Is 40,1-5.9-11; Sal 104 (103); Tt 2,11-14; 3,4-7; Lc 3,15-16.21-22

Gesù stava in preghiera

«Ed ecco tutto il popolo veniva battezzato» (Lc 3,21); espressione enfatica, se presa alla lettera, ma qualificante se volta ad affermare una solidarietà, dentro la quale si manifestò la peculiarità di una missione: «E Gesù, ricevuto anche lui il battesimo, stava in preghiera» (Lc 3,21). L’apertura del cielo, la discesa dello Spirito Santo in forma di colomba, la voce che proclama una figliolanza unica hanno come presupposto da un lato la condivisione e dall’altro la preghiera.
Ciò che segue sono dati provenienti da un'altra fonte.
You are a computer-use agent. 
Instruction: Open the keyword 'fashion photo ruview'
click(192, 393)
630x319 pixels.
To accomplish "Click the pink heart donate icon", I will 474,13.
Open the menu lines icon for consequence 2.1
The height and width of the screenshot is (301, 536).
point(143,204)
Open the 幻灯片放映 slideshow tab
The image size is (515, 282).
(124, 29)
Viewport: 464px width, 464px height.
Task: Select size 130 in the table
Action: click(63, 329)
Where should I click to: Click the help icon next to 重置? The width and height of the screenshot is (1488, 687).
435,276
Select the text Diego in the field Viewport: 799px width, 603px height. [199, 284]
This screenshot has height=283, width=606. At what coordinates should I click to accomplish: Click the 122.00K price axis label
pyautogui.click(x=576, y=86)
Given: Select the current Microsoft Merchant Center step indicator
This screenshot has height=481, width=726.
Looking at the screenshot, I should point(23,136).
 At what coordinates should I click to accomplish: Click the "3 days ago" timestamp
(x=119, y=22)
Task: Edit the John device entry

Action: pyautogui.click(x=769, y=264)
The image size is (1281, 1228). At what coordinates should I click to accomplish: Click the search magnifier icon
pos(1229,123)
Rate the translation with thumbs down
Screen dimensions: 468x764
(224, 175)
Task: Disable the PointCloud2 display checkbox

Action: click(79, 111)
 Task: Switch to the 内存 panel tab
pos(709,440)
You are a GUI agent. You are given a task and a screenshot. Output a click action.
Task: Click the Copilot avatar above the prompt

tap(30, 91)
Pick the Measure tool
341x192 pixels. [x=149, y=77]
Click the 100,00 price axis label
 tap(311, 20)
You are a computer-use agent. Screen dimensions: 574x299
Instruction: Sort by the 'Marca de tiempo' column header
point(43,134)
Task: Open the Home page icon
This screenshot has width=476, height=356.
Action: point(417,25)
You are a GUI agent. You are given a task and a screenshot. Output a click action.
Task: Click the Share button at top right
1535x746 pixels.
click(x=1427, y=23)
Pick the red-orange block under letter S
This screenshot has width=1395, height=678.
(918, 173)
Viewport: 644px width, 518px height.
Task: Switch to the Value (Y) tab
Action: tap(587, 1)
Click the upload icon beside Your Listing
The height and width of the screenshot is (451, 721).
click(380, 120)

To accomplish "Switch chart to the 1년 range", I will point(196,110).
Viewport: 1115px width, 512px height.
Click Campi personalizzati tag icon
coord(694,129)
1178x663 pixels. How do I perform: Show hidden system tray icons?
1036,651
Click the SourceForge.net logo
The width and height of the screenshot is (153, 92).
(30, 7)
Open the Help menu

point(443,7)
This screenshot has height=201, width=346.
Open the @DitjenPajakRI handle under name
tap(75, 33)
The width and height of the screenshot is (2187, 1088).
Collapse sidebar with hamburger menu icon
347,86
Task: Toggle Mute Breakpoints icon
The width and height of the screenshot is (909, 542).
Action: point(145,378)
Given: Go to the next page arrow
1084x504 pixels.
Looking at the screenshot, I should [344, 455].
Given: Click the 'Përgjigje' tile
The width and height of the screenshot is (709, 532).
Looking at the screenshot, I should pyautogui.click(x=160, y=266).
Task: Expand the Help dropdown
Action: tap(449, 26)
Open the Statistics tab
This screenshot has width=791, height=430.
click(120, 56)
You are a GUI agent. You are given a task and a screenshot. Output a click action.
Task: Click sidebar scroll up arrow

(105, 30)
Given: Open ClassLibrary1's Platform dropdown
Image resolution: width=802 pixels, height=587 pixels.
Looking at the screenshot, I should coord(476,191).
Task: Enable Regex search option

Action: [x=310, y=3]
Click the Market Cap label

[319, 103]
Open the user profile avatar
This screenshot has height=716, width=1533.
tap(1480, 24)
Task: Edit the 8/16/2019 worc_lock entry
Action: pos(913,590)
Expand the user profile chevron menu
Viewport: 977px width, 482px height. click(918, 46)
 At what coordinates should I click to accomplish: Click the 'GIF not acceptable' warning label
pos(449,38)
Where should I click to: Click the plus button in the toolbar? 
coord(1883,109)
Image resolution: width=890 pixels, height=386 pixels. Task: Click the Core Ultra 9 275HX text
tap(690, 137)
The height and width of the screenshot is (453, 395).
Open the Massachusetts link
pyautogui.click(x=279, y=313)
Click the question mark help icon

Al Giordano è la prima volta in cui Luca presenta in modo esplicito il pregare di Gesù. La preghiera è un’apertura, è la creazione di uno spazio vuoto, il solo che è nelle condizioni di ricevere. Dove c’è pieno non c’è posto per altro. Questo tipo di preghiera è personale, ma non individualistica. Nel fiume avviene in mezzo al popolo, ma non è di tutto il popolo.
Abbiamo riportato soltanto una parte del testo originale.